Afterward, the research team analyzed around 50 to 100 interlocks per case, specified in cause-and-effect matrices. For each cause/effect pair, the connecting process topology path within the P&ID was looked up. By comparing this part to the path of other cause/effect pairs, generic interlock concepts were identified and encoded as rules. For example, a commonly observed pattern was that if a pressure sensor raised a “high” alarm, a preceding valve needed to be closed. For many interlocks the generic rule needed to be defined only once and could later be applied multiple times. If these rules had been available before the project, the cause-and-effect matrices could have been generated to a large extent using the CAYENNE Topology Editor.
In total, 91 percent of the interlocks in the case studies could be generated by rules. The case studies yielded 92 interlocking rules in total, 73 percent of which were classified as “generic,” meaning that they would likely apply in other plants. The remaining 27 percent of the rules contained plant-specific patterns that may hold only for very similar plants; the effort expended on these is only justified if they occur numerous times within the plant.

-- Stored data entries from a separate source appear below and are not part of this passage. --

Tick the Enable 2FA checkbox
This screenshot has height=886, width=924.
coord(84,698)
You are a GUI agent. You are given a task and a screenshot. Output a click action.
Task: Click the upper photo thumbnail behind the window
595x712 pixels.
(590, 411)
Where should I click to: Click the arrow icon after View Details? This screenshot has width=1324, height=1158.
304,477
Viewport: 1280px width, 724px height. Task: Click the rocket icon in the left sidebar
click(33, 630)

A few (7 percent) of the rules were applicable across all four case studies. The reason for this low percentage is the plants’ heterogeneity: Where, for example, fertilizer production mainly concerns level measurements, the upstream oil production almost exclusively concerns pressure measurements in pipelines. Selecting cases with greater similarity (eg, five fertilizer plants) would likely increase the cross-case reuse of interlocking rules significantly.

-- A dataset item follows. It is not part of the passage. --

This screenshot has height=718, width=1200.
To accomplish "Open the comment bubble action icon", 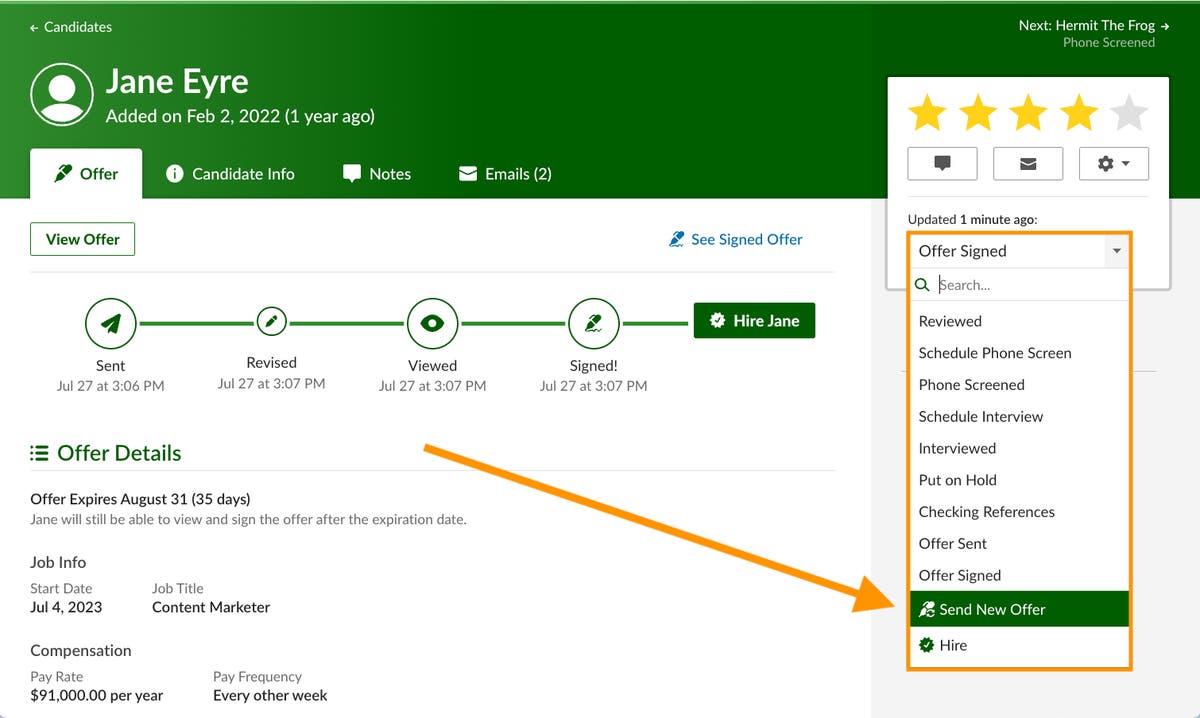I will [x=941, y=163].
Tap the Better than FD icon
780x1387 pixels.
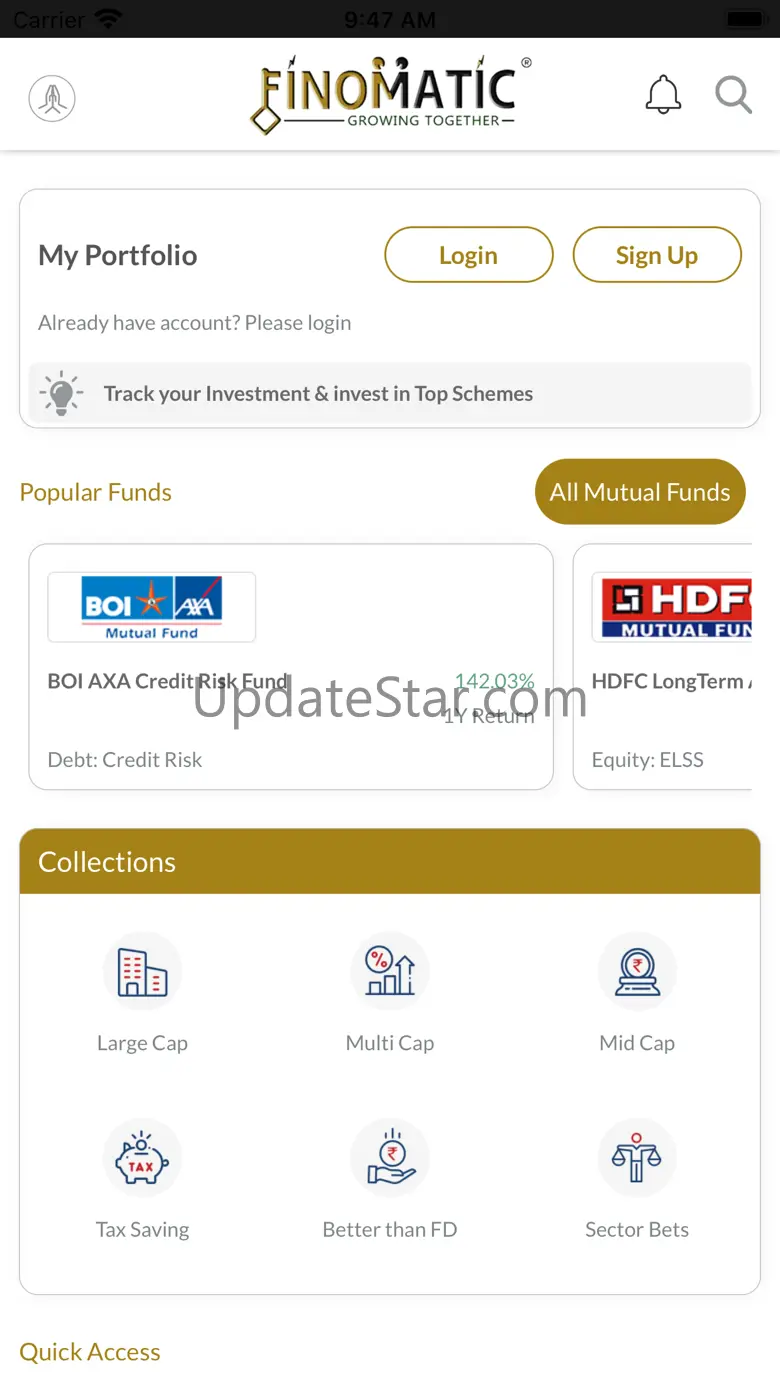(390, 1158)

Estimated cost saved by interlock generation and the elimination of manual coding and testing is around 15 percent of the overall effort for control logic engineering. Human error sources are also removed. Based on the case studies, the estimated cost savings for process graphics generation are even higher, at around 50 percent.

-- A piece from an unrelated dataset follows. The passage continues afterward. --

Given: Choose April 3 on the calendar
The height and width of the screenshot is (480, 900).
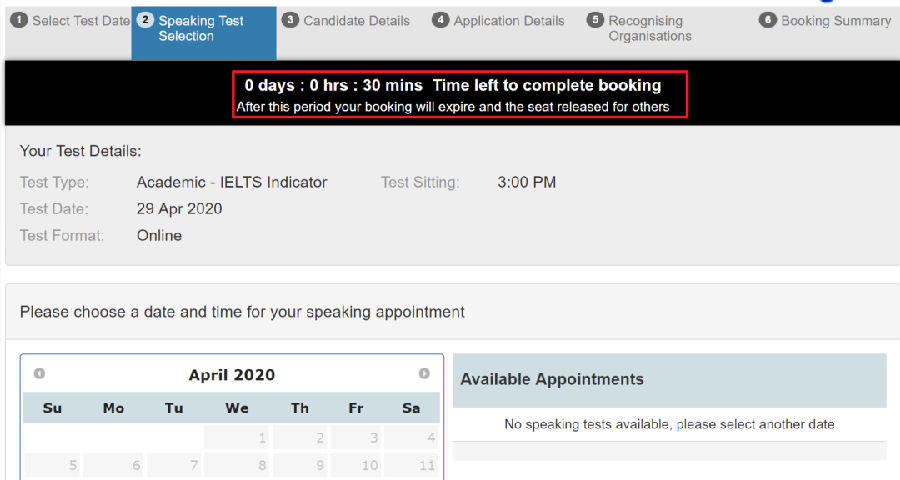Looking at the screenshot, I should [356, 438].
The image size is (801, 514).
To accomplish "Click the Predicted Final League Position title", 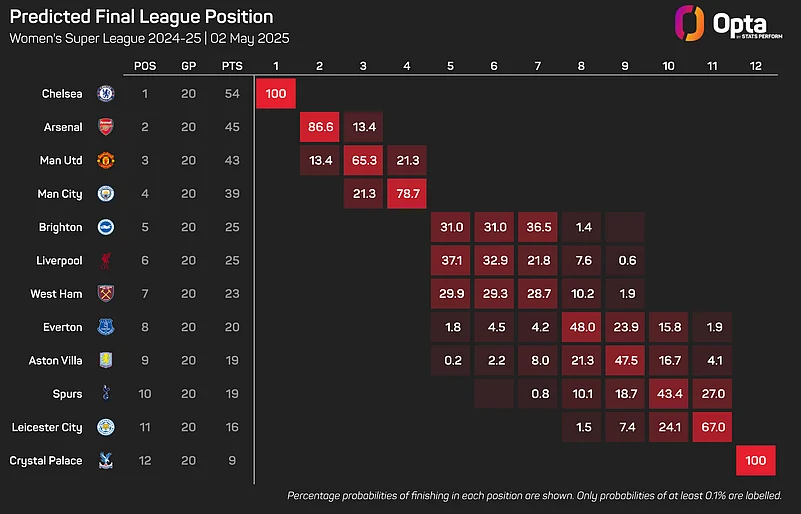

A significant step toward automating engineering
Topology models are key elements for automation of engineering tasks for ABB’s System 800xA, ABB Symphony Plus Operations and ABB Freelance. All major vendors of CAD tools are working on support for the recently developed DEXPI XML standard for PIDs. Topology models extracted from these diagrams enable partial control logic and process graphics generation and have been used to generate plant simulators for operator training in the past. To reap the benefits of topology models, more case studies need to be conducted to improve tooling and concepts. The required software tooling will be optimized for usability and integrated into other engineering tools. This step will take the automation industry a long way down the road to fully automated engineering.
 E. Arroyo et al., “From paper to digital,” ABB Review 1/2016, pp. 65–69.
 Schleburg M. et al., “A combined analysis of plant connectivity and alarm logs to reduce the number of alerts in an automation system,” Journal of Process Control, 23(6), pp. 839–851, 2013.
 Drath R. et al., “Computer-aided design and implementation of interlock control code,” 2006 IEEE Conference on Computer Aided Control System Design, 2006 IEEE International Conference on Control Applications, 2006 IEEE International Symposium on Intelligent Control, pp. 2,653–2,658, October 2006.